## WHAT THE TASK ASKS
Show all lines from the records below in which the string "will" is present.

## SUPPLIED INFORMATION
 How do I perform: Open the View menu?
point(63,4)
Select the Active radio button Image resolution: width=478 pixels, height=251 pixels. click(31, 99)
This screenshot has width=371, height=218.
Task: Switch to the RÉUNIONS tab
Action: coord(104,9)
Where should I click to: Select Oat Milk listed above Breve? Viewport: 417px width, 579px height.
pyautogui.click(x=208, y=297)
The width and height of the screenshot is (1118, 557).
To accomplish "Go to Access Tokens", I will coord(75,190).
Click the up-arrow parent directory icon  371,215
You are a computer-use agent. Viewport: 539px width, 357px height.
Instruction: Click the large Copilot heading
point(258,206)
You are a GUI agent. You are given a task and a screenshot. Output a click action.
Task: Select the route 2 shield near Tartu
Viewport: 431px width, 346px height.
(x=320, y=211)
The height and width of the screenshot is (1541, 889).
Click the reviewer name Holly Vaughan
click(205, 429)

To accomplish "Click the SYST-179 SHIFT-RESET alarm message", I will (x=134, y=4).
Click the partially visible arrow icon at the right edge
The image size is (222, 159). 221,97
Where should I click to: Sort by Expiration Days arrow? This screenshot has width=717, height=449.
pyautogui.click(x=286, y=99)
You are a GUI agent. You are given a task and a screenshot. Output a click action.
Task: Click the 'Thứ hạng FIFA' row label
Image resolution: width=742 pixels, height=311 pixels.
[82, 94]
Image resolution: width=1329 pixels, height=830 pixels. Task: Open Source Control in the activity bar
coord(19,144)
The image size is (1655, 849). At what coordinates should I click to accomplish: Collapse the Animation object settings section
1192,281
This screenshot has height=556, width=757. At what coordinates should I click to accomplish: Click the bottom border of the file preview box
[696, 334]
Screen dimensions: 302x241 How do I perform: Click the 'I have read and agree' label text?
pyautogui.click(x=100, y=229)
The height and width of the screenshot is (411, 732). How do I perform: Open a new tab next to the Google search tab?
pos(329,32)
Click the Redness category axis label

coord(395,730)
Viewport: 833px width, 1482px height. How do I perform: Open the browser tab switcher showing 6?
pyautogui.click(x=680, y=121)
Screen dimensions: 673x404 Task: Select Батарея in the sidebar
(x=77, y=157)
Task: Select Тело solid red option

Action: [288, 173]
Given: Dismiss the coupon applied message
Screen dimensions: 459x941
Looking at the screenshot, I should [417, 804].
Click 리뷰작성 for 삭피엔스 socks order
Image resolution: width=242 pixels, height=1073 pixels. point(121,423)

## THE ANSWER
To accomplish "Go to Access Tokens", I will coord(75,190).
To accomplish "Click the SYST-179 SHIFT-RESET alarm message", I will (x=134, y=4).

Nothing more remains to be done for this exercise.